-- START --

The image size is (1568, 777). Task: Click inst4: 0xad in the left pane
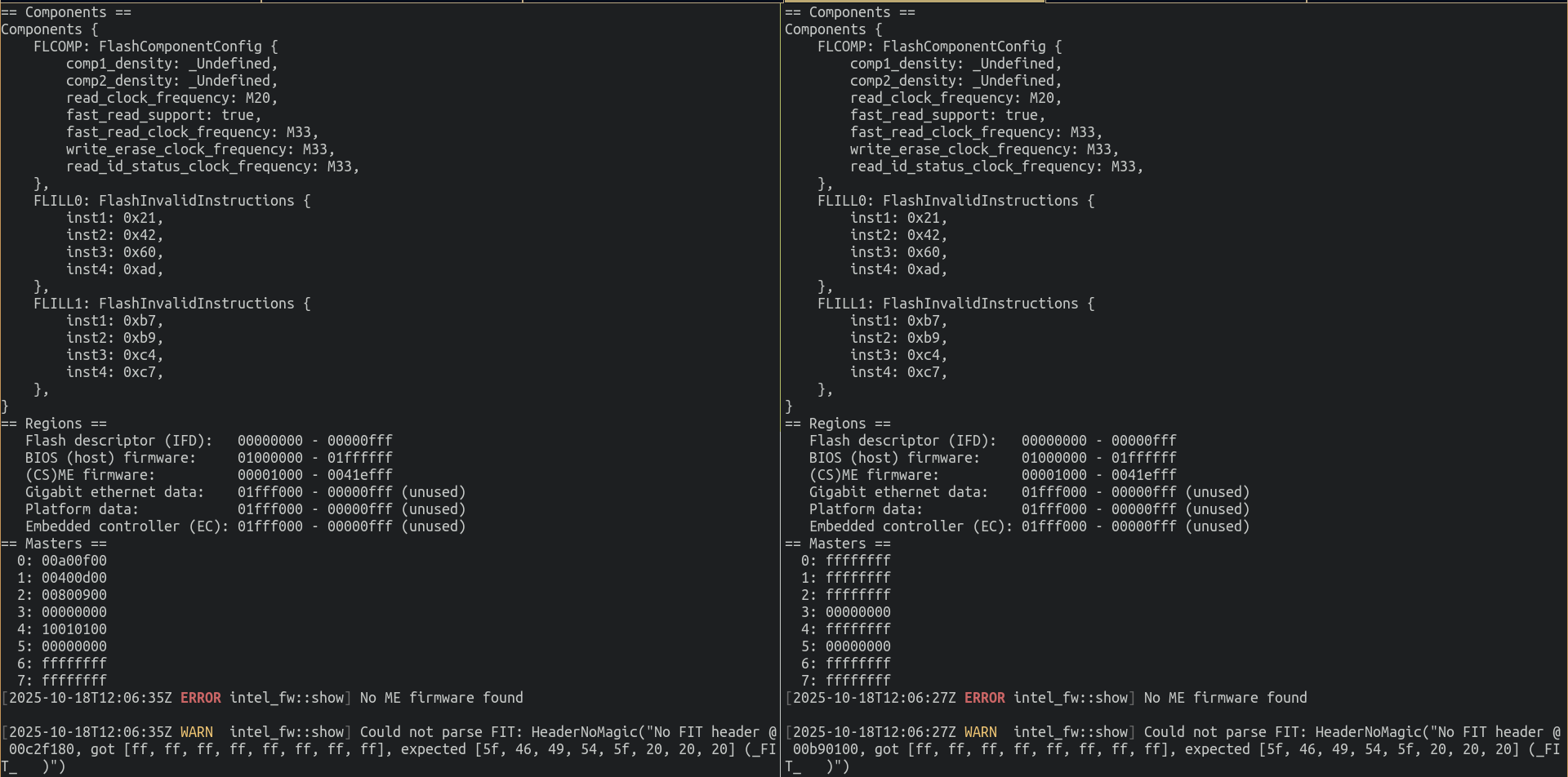[114, 269]
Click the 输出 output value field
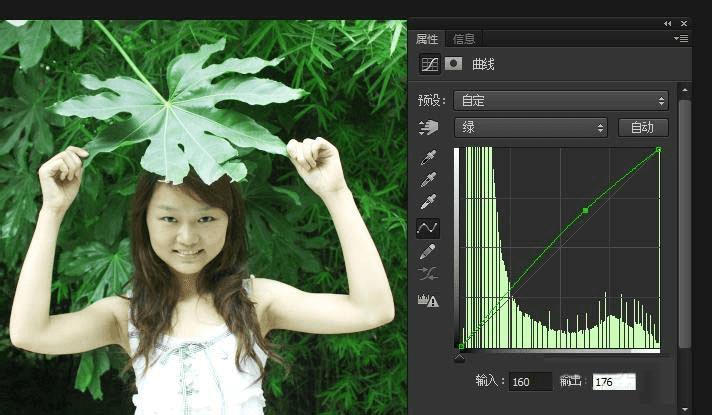712x415 pixels. 614,381
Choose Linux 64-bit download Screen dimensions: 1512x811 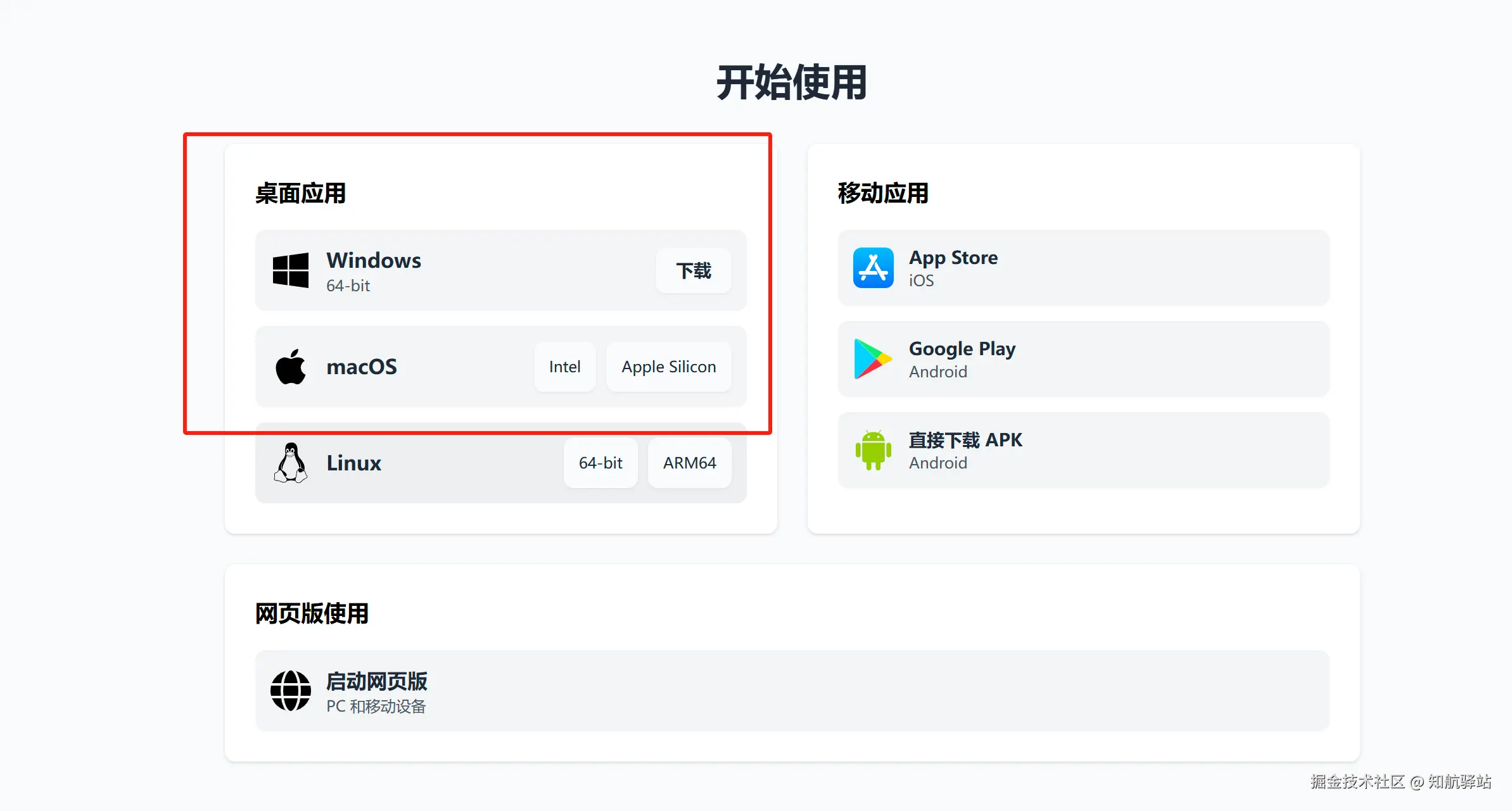(600, 463)
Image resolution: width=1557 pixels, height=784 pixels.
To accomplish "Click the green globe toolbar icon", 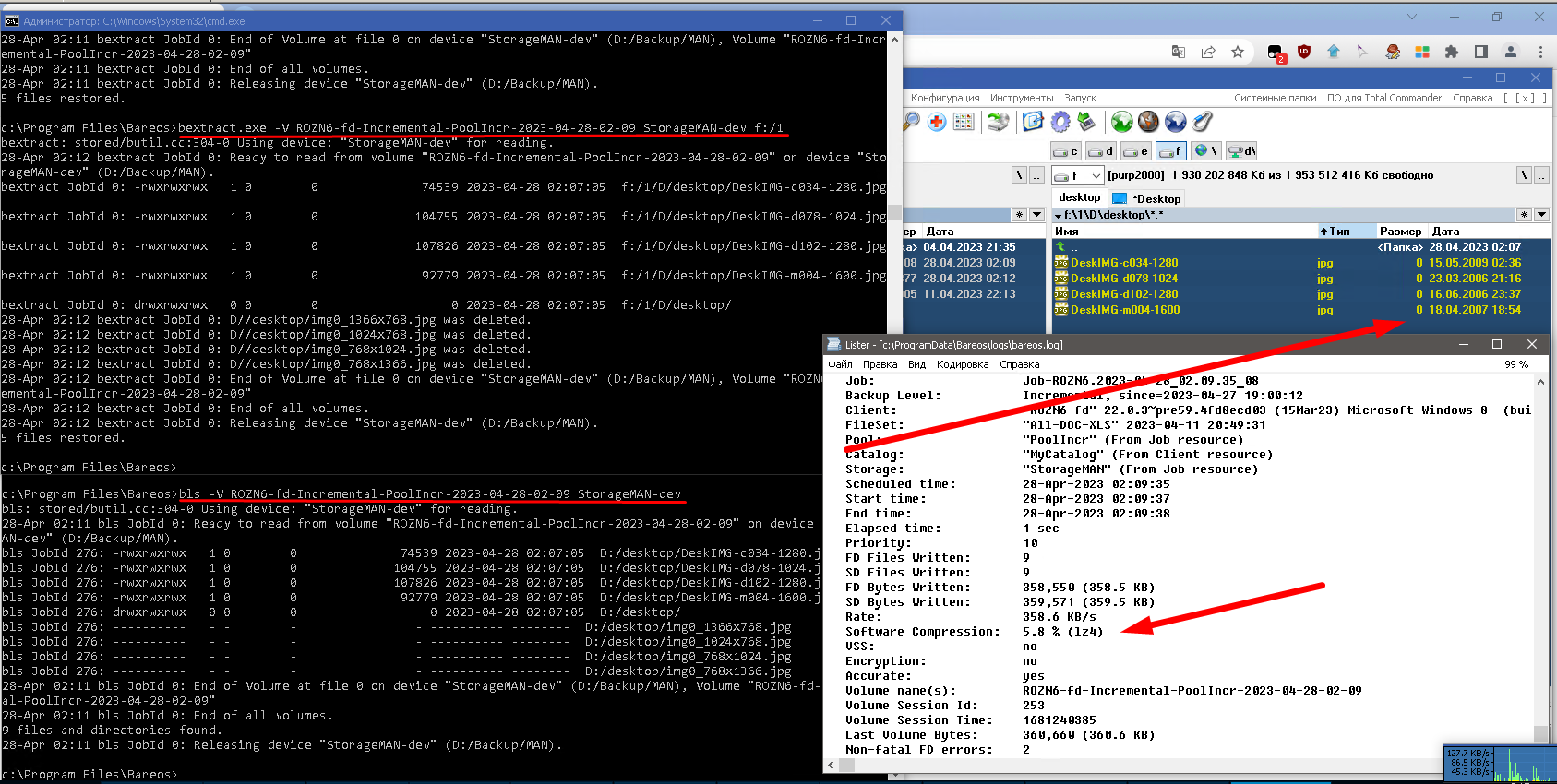I will pyautogui.click(x=1121, y=122).
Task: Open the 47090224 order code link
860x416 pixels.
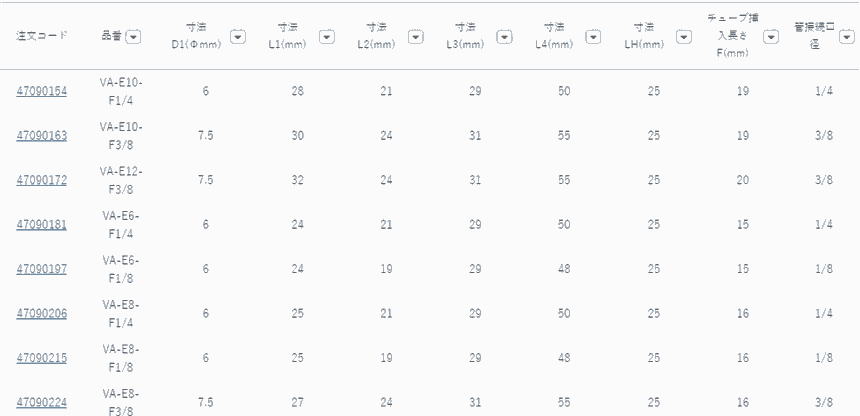Action: 42,402
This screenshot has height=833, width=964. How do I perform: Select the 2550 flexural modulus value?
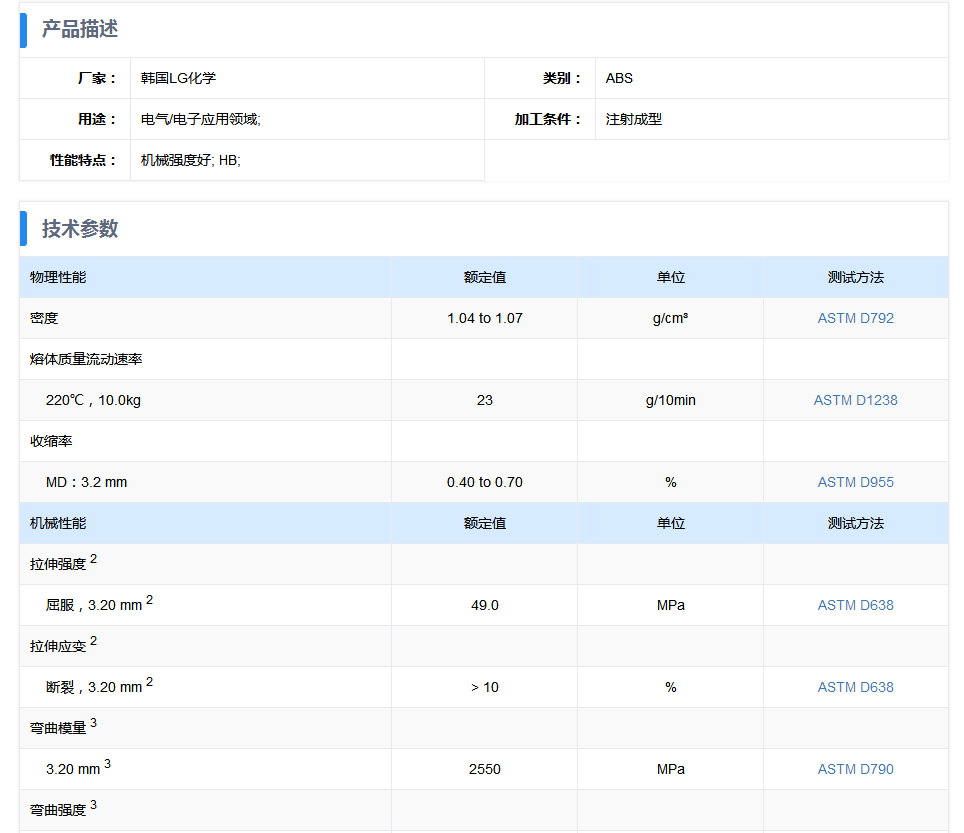click(485, 769)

-- END --

SHORT TASK:
Please swap "flexural modulus" for "bending modulus" in the entries from the line with "This screenshot has" through the end of the entries, and give those lines again with everything else unchanged. Leave the pictures out of your answer.

ANSWER:
This screenshot has height=833, width=964. How do I perform: Select the 2550 bending modulus value?
click(485, 769)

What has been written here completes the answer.